Intraaxonal injection of tracers at a distance from the cell body was revealing. The newly synthesized proteins in the axoplasm presented a bell-shaped profile that spread over 10 millimeters from the site of injection within 90 min (Fig. 1, B) (Álvarez and Chen, 1972), i.e., substantial diffusion of the tracer and its local incorporation into proteins occur concurrently. This finding has important bearings on the interpretation of reported data. For example, Lasek et al. (1993) injected the eye with tracers and the labeled neurofilament waveform front was distinguished in the optic nerve behind the eye. Measurements interpreted under STM yielded transport rates ranging between 72 and 144 mm/day, two orders of magnitude greater than the usual estimates. We propose an alternative explanation: precursors diffuse from cell bodies into optic nerve axons and newly synthesized proteins are labeled in the process. Thus the recovery of labeled proteins becomes a readout of amino acid diffusion. In this interpretation, the underlying mechanism is well supported by evidence and does not require translocation of protein, hence the putative transport mechanism becomes an unnecessary explanatory construct, at variance with the authors' view.

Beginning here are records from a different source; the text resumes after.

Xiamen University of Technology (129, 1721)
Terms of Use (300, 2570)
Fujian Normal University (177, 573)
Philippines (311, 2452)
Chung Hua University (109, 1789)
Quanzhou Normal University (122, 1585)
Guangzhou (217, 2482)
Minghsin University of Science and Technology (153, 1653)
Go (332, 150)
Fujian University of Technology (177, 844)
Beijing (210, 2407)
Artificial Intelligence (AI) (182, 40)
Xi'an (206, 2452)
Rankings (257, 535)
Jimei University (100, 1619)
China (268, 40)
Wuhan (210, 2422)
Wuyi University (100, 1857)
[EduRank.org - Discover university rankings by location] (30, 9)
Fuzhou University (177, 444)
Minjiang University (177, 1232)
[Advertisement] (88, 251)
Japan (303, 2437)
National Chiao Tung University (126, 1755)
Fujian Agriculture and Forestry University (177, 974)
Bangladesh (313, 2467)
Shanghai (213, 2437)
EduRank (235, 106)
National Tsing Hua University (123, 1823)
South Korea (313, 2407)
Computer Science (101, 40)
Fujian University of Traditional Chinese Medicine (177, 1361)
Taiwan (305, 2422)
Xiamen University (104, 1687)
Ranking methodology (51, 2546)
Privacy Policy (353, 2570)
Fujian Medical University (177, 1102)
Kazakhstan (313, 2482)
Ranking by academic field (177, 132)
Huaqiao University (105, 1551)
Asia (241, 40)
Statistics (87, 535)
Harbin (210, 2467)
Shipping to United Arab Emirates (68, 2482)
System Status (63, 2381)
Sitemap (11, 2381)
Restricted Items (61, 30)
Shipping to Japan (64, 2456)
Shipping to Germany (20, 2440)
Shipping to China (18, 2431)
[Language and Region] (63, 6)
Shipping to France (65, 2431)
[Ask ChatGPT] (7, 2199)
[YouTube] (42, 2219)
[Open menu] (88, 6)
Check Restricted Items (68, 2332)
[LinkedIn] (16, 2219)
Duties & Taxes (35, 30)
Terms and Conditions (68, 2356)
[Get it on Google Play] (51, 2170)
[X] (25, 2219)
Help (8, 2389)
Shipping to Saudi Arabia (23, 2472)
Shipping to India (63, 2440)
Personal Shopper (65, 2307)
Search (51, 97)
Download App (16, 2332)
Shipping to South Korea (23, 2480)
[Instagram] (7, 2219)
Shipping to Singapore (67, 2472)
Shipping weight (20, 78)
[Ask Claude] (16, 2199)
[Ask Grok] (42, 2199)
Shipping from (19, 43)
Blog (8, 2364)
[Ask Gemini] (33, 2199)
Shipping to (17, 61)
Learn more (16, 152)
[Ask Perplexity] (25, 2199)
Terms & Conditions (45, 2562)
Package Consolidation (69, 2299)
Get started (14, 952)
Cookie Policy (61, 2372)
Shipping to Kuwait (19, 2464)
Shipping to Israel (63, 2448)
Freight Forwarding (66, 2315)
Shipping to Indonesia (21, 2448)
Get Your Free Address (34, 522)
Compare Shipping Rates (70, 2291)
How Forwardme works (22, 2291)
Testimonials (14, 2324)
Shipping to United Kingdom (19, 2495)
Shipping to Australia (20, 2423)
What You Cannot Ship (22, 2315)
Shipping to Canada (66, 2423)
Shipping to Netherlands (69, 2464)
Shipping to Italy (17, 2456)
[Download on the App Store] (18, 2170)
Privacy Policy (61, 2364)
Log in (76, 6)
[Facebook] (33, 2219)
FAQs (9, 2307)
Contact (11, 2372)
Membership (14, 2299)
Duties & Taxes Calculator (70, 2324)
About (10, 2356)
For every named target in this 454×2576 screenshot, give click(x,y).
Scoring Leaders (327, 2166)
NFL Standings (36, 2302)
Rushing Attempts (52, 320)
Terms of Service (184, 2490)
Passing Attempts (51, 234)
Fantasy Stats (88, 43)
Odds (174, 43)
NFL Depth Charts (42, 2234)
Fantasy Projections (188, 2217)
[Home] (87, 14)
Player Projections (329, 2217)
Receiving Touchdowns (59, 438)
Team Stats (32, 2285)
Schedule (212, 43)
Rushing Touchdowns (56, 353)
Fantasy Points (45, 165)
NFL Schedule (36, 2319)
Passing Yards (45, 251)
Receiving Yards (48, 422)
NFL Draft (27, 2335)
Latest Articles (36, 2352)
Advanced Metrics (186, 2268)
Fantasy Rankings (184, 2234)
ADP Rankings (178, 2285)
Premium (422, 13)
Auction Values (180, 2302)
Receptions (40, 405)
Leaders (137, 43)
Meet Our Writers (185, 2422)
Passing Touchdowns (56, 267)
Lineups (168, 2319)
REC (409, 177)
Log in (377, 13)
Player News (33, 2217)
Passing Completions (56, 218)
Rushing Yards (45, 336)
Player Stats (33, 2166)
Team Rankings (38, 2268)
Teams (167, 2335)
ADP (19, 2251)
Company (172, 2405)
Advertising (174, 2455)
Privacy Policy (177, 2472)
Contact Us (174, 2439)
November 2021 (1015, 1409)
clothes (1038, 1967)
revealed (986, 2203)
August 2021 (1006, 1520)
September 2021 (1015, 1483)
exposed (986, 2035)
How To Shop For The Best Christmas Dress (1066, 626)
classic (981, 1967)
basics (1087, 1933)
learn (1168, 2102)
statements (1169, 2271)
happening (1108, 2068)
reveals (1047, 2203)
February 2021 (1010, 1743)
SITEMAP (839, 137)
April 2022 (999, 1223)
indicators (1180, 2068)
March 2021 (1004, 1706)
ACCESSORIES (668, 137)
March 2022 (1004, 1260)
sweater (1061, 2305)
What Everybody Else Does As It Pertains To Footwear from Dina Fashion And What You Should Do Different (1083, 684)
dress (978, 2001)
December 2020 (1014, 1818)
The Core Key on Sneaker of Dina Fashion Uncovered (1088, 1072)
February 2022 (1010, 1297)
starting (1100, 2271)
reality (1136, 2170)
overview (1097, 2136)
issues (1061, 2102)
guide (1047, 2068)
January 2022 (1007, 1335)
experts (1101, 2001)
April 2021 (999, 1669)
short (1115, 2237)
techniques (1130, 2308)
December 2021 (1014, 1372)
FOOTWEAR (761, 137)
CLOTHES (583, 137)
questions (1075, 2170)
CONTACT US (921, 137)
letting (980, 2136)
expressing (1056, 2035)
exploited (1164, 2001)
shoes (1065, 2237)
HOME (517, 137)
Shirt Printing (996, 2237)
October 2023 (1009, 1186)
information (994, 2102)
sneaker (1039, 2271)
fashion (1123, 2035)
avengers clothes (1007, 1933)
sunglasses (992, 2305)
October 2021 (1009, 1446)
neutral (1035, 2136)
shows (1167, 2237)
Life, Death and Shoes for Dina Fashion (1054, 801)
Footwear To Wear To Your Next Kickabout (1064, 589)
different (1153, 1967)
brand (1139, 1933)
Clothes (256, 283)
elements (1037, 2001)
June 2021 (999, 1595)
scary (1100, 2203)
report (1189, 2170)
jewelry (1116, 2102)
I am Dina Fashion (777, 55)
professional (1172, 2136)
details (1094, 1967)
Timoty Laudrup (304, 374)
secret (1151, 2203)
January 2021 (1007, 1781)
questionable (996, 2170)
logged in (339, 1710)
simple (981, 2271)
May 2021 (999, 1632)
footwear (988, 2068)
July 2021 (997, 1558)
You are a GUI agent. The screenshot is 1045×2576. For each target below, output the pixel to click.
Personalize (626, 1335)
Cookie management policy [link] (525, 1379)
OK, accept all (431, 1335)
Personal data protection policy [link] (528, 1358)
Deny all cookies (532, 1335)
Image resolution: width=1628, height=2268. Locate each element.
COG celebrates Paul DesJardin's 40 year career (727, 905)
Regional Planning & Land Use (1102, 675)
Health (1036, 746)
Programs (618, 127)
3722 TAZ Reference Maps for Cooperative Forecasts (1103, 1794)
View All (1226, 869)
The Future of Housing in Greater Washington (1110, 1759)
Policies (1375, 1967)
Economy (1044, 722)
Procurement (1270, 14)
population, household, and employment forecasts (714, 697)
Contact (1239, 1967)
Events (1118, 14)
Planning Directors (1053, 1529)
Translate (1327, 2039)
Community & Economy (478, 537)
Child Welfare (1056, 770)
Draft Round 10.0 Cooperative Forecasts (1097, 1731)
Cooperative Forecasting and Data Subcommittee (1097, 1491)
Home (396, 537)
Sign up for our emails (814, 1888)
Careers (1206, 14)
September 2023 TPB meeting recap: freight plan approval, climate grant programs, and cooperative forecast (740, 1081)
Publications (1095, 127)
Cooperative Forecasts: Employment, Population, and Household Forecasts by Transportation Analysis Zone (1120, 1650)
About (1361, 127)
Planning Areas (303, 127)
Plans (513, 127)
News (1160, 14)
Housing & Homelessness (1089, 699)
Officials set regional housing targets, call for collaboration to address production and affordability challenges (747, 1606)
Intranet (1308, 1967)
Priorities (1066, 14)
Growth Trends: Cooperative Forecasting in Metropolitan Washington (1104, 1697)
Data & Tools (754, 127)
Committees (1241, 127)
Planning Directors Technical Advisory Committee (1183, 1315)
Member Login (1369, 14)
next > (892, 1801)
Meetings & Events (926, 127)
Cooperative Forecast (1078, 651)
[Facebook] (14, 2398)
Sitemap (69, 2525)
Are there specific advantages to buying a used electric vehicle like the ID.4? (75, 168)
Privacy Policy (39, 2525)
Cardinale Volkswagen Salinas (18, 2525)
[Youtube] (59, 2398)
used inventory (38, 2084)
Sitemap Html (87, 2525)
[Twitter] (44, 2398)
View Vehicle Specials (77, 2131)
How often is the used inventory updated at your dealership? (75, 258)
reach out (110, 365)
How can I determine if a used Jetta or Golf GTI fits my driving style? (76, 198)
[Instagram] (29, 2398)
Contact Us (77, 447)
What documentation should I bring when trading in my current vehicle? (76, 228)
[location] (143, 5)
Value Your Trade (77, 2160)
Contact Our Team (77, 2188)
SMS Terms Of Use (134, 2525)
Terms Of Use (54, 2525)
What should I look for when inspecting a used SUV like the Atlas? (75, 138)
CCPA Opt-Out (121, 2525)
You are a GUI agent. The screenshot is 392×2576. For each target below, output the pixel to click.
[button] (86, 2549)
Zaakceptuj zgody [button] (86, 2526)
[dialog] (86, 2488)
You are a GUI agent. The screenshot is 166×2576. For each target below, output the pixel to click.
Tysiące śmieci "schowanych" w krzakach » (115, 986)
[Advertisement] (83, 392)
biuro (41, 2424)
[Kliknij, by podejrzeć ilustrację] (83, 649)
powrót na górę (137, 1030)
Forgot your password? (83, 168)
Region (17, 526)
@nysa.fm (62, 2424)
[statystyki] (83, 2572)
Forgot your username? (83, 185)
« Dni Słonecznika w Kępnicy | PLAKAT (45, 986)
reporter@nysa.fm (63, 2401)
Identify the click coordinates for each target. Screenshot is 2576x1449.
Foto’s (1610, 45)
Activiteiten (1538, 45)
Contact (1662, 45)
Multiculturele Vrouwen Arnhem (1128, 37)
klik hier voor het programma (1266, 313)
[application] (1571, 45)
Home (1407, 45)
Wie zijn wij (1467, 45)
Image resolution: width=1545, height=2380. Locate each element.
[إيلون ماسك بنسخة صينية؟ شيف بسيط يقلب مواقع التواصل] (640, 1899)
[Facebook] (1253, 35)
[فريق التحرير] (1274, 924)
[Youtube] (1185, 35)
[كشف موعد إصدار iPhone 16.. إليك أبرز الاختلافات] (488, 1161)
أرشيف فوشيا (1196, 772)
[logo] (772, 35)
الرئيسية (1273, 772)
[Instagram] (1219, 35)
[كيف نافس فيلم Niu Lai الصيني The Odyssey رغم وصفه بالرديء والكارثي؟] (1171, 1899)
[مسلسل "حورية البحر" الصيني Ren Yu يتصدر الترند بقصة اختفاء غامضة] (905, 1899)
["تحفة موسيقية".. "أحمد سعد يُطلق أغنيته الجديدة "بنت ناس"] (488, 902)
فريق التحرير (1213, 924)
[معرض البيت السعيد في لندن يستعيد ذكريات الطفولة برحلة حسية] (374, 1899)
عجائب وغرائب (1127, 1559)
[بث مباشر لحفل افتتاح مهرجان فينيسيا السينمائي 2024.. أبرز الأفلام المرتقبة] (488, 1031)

Can diffusion of tracers and local incorporation alone generate radioactive waves progressing through stationary axoplasmic proteins? The answer is yes. The metabolic model (MM) for a unit segment is shown in Figure 1B' (cf Table 1) and includes: (i) local synthesis and degradation of proteins; (ii) axial diffusion of amino acids in the axoplasm, and (iii) their uptake from, and leakage to, the extracellular space. Axoplasmic proteins are stationary but local displacements from the site of synthesis to destination are expected. When tracers are administered to cell bodies, (i) they are taken up efficiently, (ii) diffuse freely into the axon, and (iii) are incorporated into axonal proteins reflecting the specific activity of the local pool (Fig. 1, C'). Newly synthesized proteins in the axon reflect the decreasing specific activity with distance and a wave front of labeled proteins arises (cf Fig. 1, B). Diffusing tracers keep recruiting axonal segments and by labeling newly synthesized proteins, the front progresses continuously. Protein degradation re-supplies the soluble pool with tracers. In the proximal segments, retro-diffusion to the cell body reduces the specific activity of tracers, and eventually a peak comes into being in the axonal proteins. Partial re-cycling of tracers decreases the overall label of proteins. Nixon (1980) showed that the release of labeled amino acids from nerves was enhanced by cycloheximide, an inhibitor of protein synthesis, and concluded that amino acids were re-cycled in the nerve. This observation lends experimental support to this tenet of MM.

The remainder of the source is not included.